Log structured protocols in Delos (SOSP21)

- October 29, 2021

This paper picks up from where the "Virtual Consensus in Delos" paper finishes, and talks about using Delos to build control plane databases at Facebook. These are my notes from Mahesh's excellent conference presentation.

These control plane databases at Facebook were required to support multiple APIs: some SQL, some key-value pairs, and some ZooKeeper namespaces. Each such API typically requires a separate database to be built. But implementing and operating even a single zero dependency control plane system is difficult.

To cut this dilemma, they observe that these databases have a similar structure: a consensus protocol at the bottom, and a replicated state machine on top. A lot of that state machine uses generic logic that can be reused across different APIs. This implies that there is an hourglass architecture at work here, where Delos platform is the narrow waist. This paper focuses on protocols which allow us to layer multiple apis on this common Delos platform.
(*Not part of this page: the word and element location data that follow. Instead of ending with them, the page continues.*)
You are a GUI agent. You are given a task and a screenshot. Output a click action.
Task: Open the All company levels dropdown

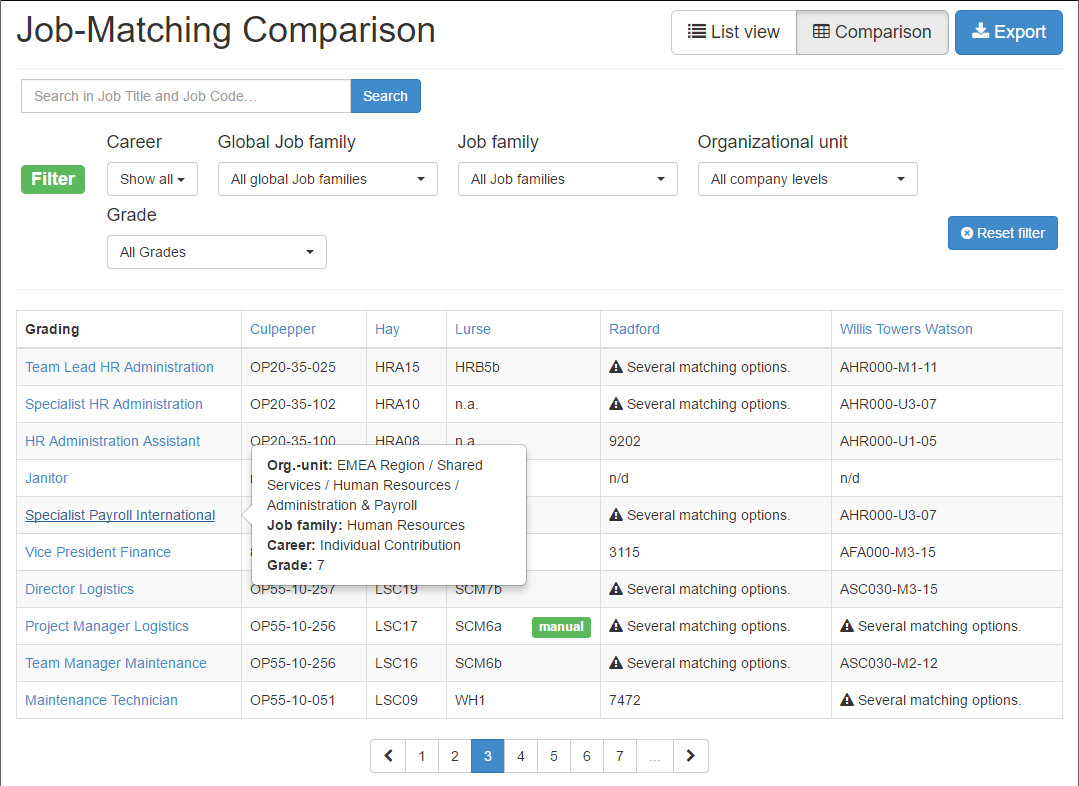click(x=807, y=179)
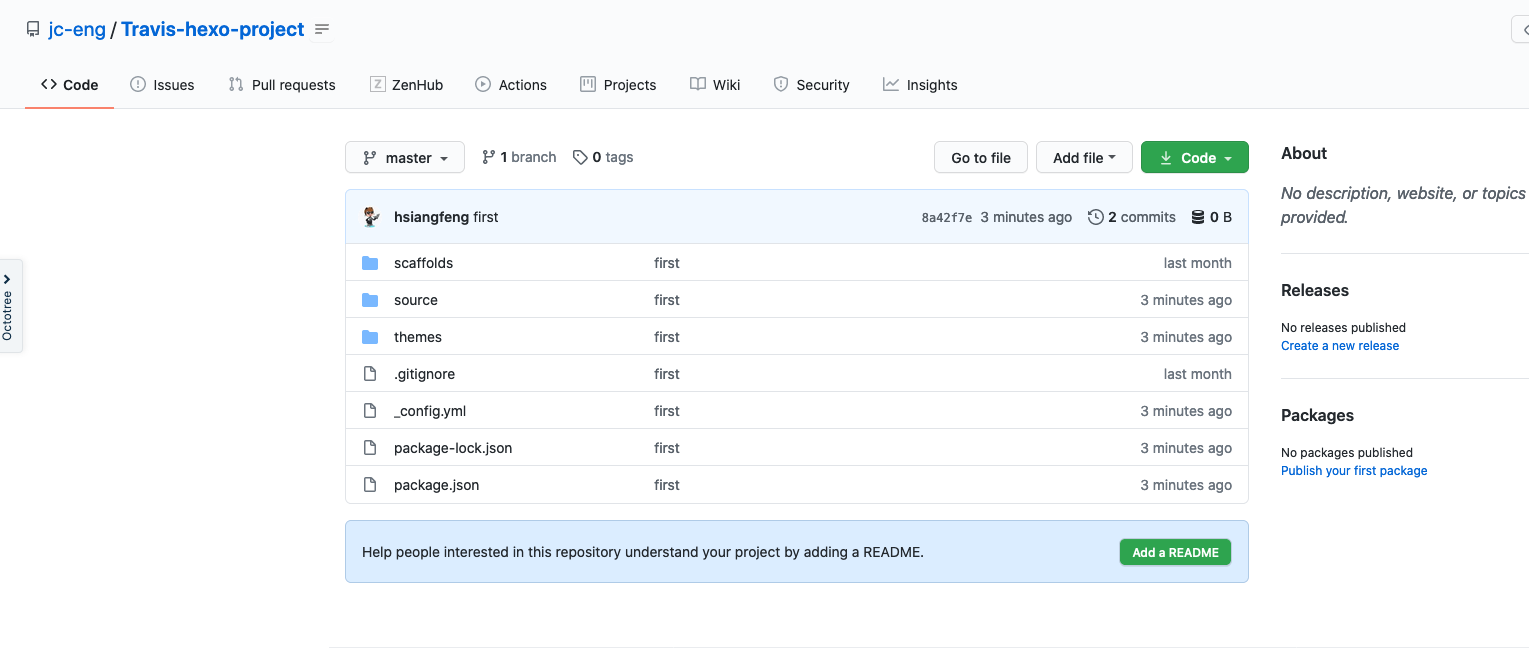Click the tag icon beside 0 tags
1529x653 pixels.
click(x=580, y=157)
This idea extends on the "Tango: Distributed Data Structures over a Shared Log" idea of writing to a shared log and replaying it to reconstruct/materialize state at the machines. This base idea is extended with a layered state-machine approach to make the common platform more flexible independently expandable. The paper then reports results from Facebook scale implementation of this idea.
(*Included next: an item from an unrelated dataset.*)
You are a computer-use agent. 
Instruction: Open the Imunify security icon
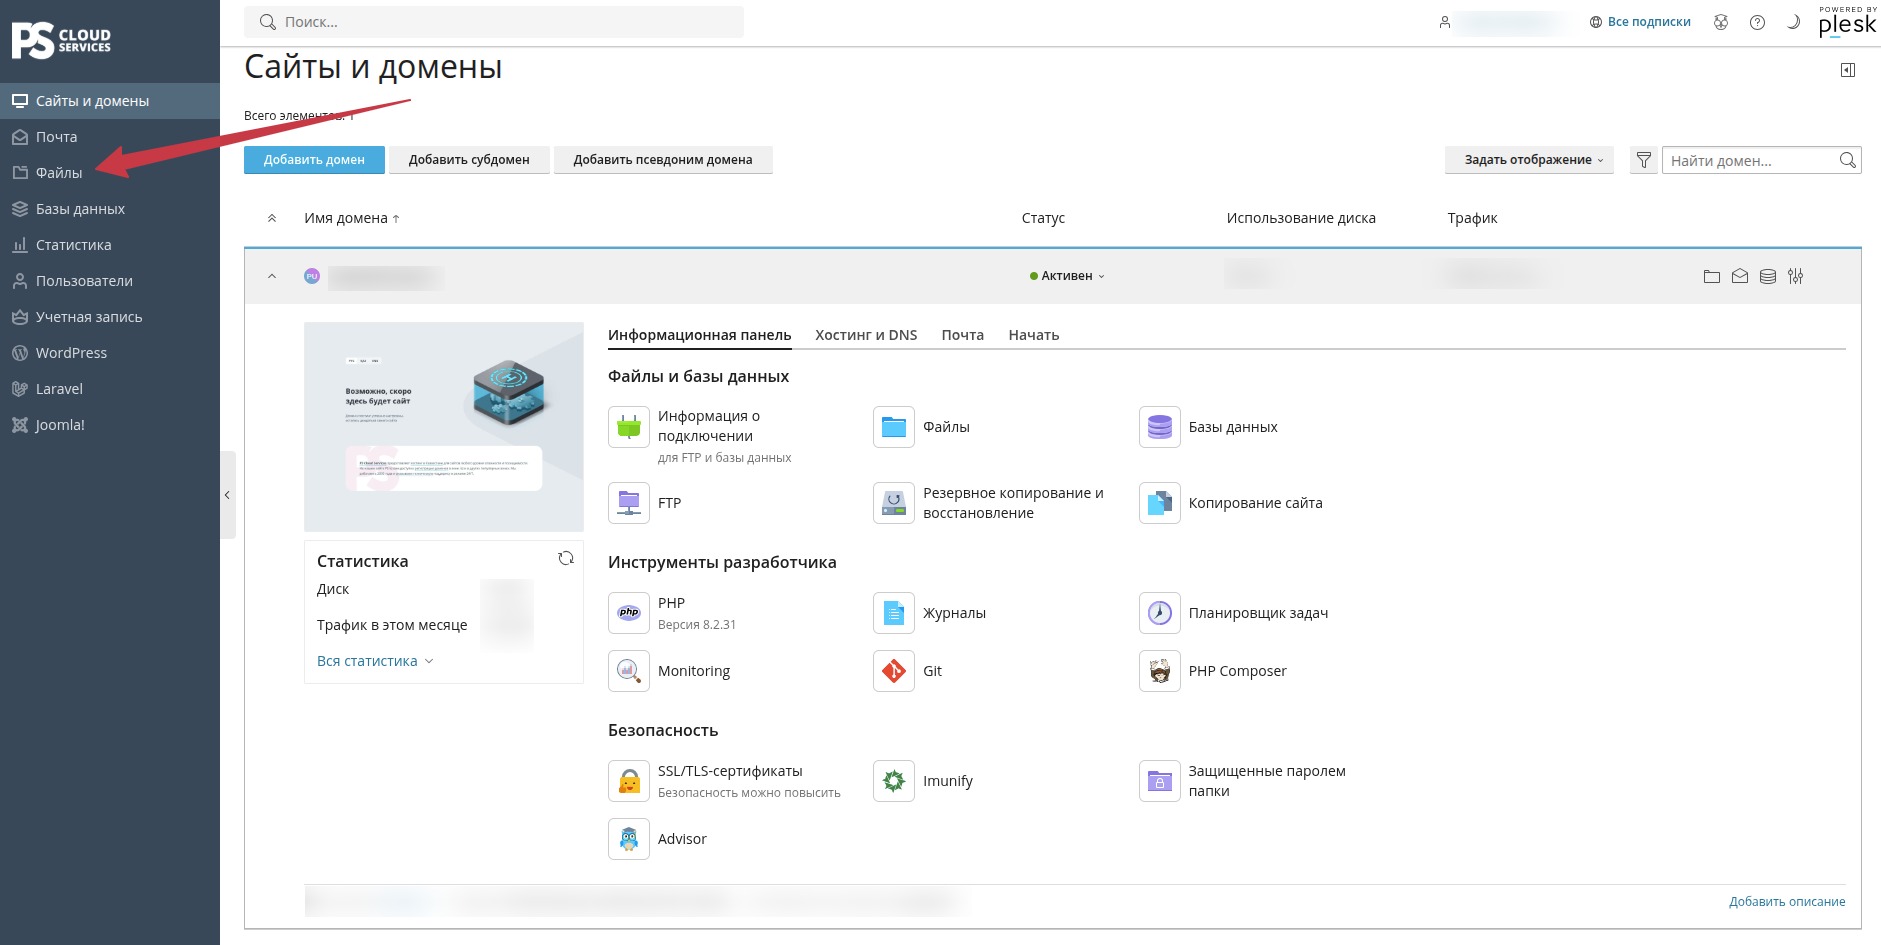(893, 781)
Why did they need a layered-state machine approach? In 2020, at Facebook they started building Zelos, a Zookeeper clone control plane database that builds on Delos. They noticed that Zelos needed extra guarantees, features, performance not yet supported by the Delos platform. The platform became a bottleneck not in terms of scaling or throughput but in terms of developer productivity.

To solve this problem they came up with the idea of breaking the platform state machine into lots of fine-grained state machines, and layered these in a protocol state, much like network packet layering.

When the command is played back the bottom most engine called the base engine creates a local transactional context and applies the command to the engine above it and so on. Once the top level finishes execution, it sends a return value back down the stack to the log entry. And then if the node playing the command happens to be the one that proposed the command we also relay the return value back to application.

This allowed them to build several control plane databases independently, not bottlenecking developer productivity. Teams can build these layers on their own, and other teams can reuse these layers easily.

Delos Table= base engine + view tracking (membership tracking)

LogBackupEngine= base engine + view tracking + log backup (to cold storage)

Zelos= base engine + view tracking + log backup + session ordered

Zelos2= base engine + view tracking + log backup + batching+ session ordered

The cloud/datacenter environment allows many opportunities to extend on the basic RSM idea. (There is plenty of room at the bottom.) A takeaway for me here is that log ingestion and replaying is not that costly at the cloud/datacenter environment. This then affords us to use this simple principled approach to solve more pressing bottleneck problems, like developer productivity, control plane reliability, etc.

To my commentary above, Mahesh responded with this excellent point:

There’s also some broader point about “the log is the network”; systems are easier to understand if nodes use a durable ordered bus rather than RPCing each other willy-nilly.

I agree fully. Our job should be to slash complexity, not to add to it.